Originally published @ 12:41 am, Thu 9th Jun 2011
The Guardian is reporting the initial findings of a Labour Party consultation as -
“a sense that people have responsibilities as well as rights. .... In addition they want to cut crime and anti-social behaviour, reform welfare, reduce immigration – this is tied to a sense of fairness at work and protecting wages as well as to the issue of benefits."
And this is - according to the Guardian – a right-wing agenda. Yep, from the newspaper that said vote for Nick Clegg, when it should have been obvious that he’d gone Orange. http://www.guardian.co.uk/politics/2011/jun/08/voters-tough-agenda-ed-miliband?INTCMP=SRCH
Well at least the consultation appears to have picked up what we found on the doorsteps, including – being "anti-politician – closely related to the issue of MPs expenses".
Now then, a reminder of what Labour’s values – as constitutionally agreed – say -
The Labour Party is a democratic socialist party. It believes that by the strength of our common endeavour we achieve more than we achieve alone, so as to create for each of us the means to realise our true potential and for all of us a community in which power, wealth and opportunity are in the hands of the many, not the few, where the rights we enjoy reflect the duties we owe, and where we live together, freely, in a spirit of solidarity, tolerance and respect.
Is it really beyond our wits to address the public’s concerns and fashion meeting them into a programme for Britain in the 21st century that comes from our values?
Will Hutton has written an article suggesting it’s not enough for Labour to say what it is against. http://www.guardian.co.uk/commentisfree/2011/may/29/will-hutton-labour-needs-rebranding
To which you might argue – well it worked for the Conservatives.
In 2010, they said that a lot of things had gone wrong and that they didn’t like Gordon Brown. Every new Derbyshire and Nottinghamshire Tory MP cited these as the reasons why they won.
They certainly didn’t say what they were for.
Cameron said they would not be flint-faced turbo-charged accountants slashing at public expenditure.
Will Hutton points out the economic mess we are set to endure still. To which you’d say – keep on saying you’re against it.
But the article taps on the notion that Labour is not doing well enough. Last week’s polls has Labour back at leads of 5, 6 and 7 points, despite the visit of Barack Obama, for which only Cameron was allowed to escort him on “moving pictures”.
It seemed as though the Obama visit to London was going to be a PR event whereby he got good pictures for his forthcoming re-election campaign and David Cameron would try to pick up some of his stardust.

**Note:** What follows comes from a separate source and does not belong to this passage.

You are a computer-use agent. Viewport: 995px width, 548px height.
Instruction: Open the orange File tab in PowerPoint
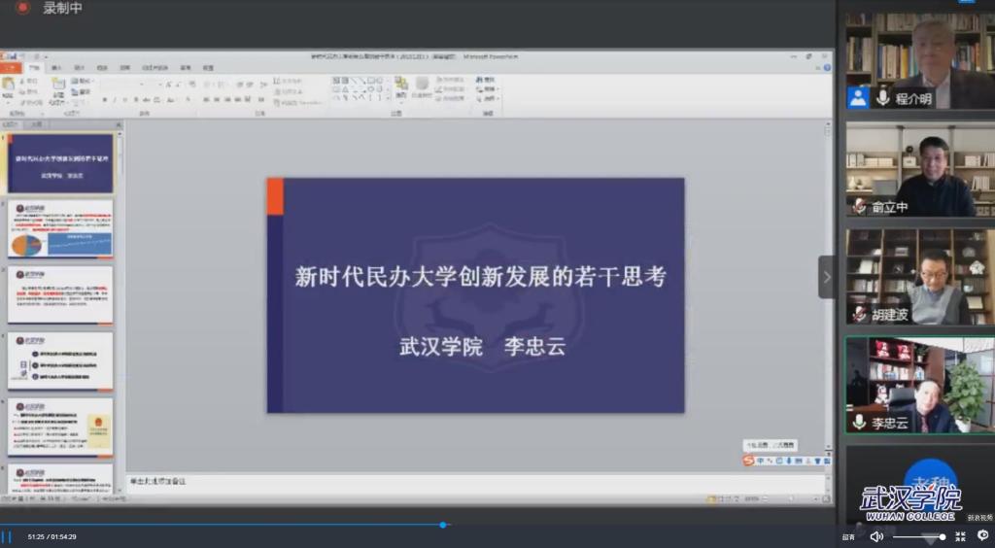tap(11, 68)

Interesting them to see some of the write-ups that emphasised that that Obama was giving clear signals that his views differed from Cameron – most particularly on his celebration of Gordon Brown’s actions to tackle the recession.
Sure, there are free-marketeers around to paint a different picture. Ruth Lea says how good Britain was under Thatcher cos they were trying to get us to be more like the Americans and we weren’t tied down by debt.

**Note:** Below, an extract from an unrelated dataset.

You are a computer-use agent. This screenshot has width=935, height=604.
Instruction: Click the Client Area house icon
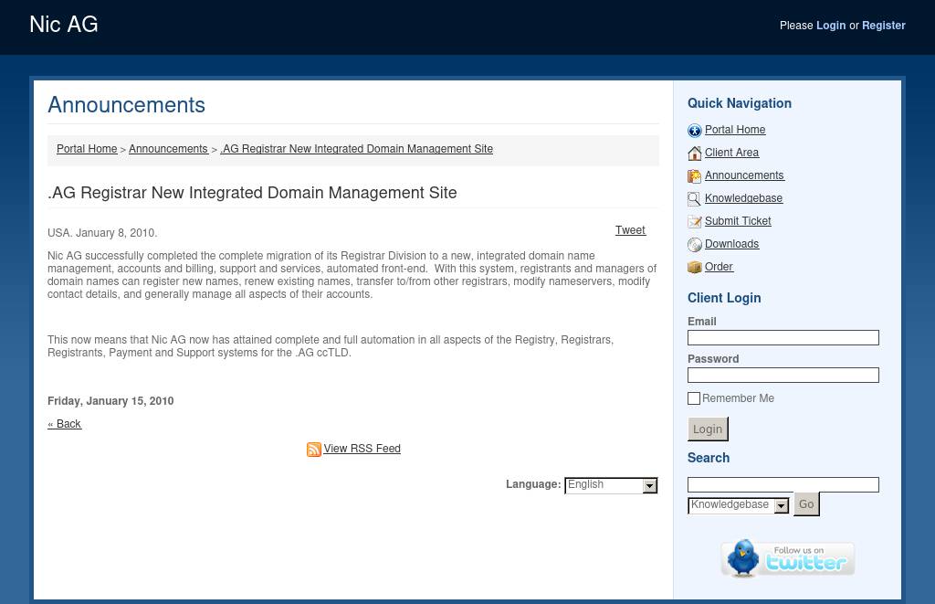(694, 154)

Meanwhile, other free-marketeers appear to be losing the faith. The Chief Executive of Ryan Air seems to think that the public should pay if volcanic ash in the air stops his planes from flying, even when the choice not to fly is his.
Will Hutton meanwhile asks us what kind of capitalism does Labour endorse? Tricky, cos it didn’t really get discussed like that on the doorstep. But if I had to answer it in those terms, my pitch would be -
· an accountable capitalism, where there are rewards for true merit and judgement on investment and provision, rather than allow firms to be reckless when they know they are too big to fail;
· a capitalism that recognises that in the 21st century, you need partnership to develop the products and serve the markets of the future;
· a capitalism that doesn’t tolerate the extremes in wealth in the country and the world – and couldn’t a financial transactions tax (the Robin Hood tax) make such a difference at percentage levels that trading firms wouldn’t notice;
· a capitalism that understands the value of local jobs for local people; a capitalism that respects people at the workplace; a capitalism that more clearly advocated better managers working smarter rather than working longer hours;
· a capitalism that faces up to the challenges of the future – an ageing population, climate change, the peak in the production of oil.
The scale of progress in technology and living conditions is extraordinary, thanks to business and, dare I say it, physicists, AND people’s graft. Market mechanisms may well have won the arguments over governing by committees and rationing systems; but everyone knows it needs more. And it might be called capitalism. But it ain’t free markets and the public aren’t free-marketeers either.
We still have time to fashion a programme and our headline pledges. And when we do, we can confidently cast them firmly in our values.